XXVIII. Then Jesus finishes, “…and when he saw him, he had compassion.” Compassion. A Godly attribute that is so important to exercise. Compassion considers the other person first. It cares for the other person. It requires empathy. Pride loves self instead of loving God or others. Humility loves God and others more than self. What is humility? Humility loves God and others more than self. What does this love look like? Having compassion on others. Instead of focusing on ourselves, it focuses on our neighbor. Humility loves God and others instead of self. The first step in growing in humility is to cultivate and hold Christ-like compassion for others.
XXIX. The second step comes in what the Samaritan did next. He went to this hurting man and bound up his wounds and brought him to an inn. He paid the inn keeper 2 denarii—the equivalent of two days wages—to help with his further care. Just as a prideful heart is shown in actions, a humble heart is shown in actions. The Samaritan didn’t ignore the man, he became directly involved and worked to help him recover. He didn’t gloat, but bandaged. He didn’t loot, but gave sacrificially. He didn’t hurt him, but cared for him. What is humility? Humility loves God and others more than self. What does this love look like? It’s giving of ourselves sacrificially. We spend our time and money in service of others, not for ourselves. Pride says I do what I want when I want with my time. Humility says… love says… that time is sacrificially spent for God and others. The second step in growing in humility is to spend our time sacrificially for God and others.

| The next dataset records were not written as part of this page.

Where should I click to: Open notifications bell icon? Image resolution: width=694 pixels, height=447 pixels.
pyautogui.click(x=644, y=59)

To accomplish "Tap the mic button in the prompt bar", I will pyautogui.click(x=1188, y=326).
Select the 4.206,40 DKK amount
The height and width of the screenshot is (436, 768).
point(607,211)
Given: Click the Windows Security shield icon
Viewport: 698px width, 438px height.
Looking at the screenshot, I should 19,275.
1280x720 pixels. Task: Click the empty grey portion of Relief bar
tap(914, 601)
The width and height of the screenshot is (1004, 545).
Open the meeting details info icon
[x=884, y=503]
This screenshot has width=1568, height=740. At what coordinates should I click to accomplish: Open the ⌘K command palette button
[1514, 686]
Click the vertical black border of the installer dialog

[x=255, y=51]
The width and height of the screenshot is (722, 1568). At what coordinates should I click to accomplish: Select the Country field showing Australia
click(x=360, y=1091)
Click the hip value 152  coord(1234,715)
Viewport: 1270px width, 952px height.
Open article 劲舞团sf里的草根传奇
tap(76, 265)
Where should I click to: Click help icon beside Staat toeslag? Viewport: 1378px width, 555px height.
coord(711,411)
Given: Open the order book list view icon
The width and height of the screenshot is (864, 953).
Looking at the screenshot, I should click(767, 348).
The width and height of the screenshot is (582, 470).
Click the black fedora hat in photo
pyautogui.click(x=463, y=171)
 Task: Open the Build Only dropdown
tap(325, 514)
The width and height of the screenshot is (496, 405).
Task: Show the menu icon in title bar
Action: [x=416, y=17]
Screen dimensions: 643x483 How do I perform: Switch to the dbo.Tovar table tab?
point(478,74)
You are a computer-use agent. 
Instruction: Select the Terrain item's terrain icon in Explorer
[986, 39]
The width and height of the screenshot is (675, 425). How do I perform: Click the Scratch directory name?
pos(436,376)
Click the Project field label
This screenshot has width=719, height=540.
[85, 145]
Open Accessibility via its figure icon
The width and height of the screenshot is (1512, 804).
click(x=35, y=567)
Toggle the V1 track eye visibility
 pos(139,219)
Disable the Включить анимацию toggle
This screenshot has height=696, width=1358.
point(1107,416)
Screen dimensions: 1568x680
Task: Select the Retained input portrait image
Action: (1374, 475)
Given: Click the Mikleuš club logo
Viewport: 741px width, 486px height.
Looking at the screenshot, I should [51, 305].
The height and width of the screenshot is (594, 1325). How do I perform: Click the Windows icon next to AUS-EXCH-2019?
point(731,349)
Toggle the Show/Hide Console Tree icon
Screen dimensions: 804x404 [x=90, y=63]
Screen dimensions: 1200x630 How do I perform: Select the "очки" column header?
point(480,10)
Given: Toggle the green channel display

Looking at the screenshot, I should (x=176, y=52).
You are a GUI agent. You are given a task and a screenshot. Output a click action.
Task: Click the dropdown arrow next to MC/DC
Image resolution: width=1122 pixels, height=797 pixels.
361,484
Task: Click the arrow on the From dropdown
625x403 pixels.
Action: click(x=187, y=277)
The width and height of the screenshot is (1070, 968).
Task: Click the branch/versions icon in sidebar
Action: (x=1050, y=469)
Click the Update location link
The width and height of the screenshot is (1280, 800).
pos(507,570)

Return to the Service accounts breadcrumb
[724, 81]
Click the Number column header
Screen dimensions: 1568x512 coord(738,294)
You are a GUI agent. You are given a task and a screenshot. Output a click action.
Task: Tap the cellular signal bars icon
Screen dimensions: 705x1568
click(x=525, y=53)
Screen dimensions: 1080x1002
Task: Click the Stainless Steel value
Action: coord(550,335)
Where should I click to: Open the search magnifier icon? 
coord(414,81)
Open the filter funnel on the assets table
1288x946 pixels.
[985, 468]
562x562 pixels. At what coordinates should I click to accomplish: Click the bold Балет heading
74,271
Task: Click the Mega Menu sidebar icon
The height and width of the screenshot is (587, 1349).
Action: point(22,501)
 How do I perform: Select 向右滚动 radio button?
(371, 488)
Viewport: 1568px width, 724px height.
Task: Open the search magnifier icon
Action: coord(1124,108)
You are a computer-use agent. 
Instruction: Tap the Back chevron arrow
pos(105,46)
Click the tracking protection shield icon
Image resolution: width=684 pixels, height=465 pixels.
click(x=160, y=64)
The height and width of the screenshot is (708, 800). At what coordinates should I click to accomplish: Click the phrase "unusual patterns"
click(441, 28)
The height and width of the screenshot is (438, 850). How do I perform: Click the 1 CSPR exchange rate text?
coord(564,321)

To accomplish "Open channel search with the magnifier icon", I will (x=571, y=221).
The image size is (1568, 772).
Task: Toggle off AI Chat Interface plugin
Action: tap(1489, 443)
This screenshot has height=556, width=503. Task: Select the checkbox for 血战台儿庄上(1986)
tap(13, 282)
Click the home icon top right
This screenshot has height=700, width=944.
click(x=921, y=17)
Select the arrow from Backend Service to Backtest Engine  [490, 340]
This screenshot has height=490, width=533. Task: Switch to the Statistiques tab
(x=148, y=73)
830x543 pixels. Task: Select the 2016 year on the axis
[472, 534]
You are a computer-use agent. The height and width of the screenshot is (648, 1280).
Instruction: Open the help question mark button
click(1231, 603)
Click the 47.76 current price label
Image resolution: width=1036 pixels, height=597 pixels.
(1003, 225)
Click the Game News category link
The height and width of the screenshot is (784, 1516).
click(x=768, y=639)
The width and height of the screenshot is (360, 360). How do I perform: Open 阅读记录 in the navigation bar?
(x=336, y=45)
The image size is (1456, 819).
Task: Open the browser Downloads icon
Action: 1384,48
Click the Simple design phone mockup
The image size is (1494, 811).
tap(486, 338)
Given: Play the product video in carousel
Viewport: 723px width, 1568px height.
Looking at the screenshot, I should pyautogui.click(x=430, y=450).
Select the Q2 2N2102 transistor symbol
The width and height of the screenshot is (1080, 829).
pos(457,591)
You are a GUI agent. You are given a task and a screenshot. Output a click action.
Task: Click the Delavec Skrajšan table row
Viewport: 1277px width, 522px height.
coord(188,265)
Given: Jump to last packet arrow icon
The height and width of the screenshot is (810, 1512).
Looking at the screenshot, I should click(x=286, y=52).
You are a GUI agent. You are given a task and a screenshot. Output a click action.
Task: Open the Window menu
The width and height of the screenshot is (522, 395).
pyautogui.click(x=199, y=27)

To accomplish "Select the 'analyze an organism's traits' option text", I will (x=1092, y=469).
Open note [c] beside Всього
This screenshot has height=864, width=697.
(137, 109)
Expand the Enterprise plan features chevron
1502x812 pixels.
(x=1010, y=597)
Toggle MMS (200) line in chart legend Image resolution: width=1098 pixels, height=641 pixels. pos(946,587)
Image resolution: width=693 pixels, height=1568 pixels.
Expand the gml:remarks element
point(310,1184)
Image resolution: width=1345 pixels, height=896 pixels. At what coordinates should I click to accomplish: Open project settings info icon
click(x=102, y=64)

XXX. Finally, how to grow in humility comes in the last action of the Samaritan. He says, “take care of him, and whatever more you spend, I will repay you when I come back.” Not only did the Samaritan take care of the man’s immediate needs, but sought to help him in the future as well. He wasn’t done after the initial crisis, he was committed to the man’s full healing. What is humility? Humility loves God and others more than self. What does this love look like? It’s committed to pursuing full restoration. Pride only commits to pursuing our own ends—our own vindication. Humility is completely opposite. Humility loves God and others more than self. The third step in growing in humility is to commit ourselves to pursuing full restoration.
XXXI. Jesus teaches us to be humble—to love God and others more than self. We will show this in our compassion for others, giving of ourselves sacrificially, and pursuing full restoration of others. We will be outward focused and not inward focused. This is our call. This is our mandate. Let us humble ourselves before God and others.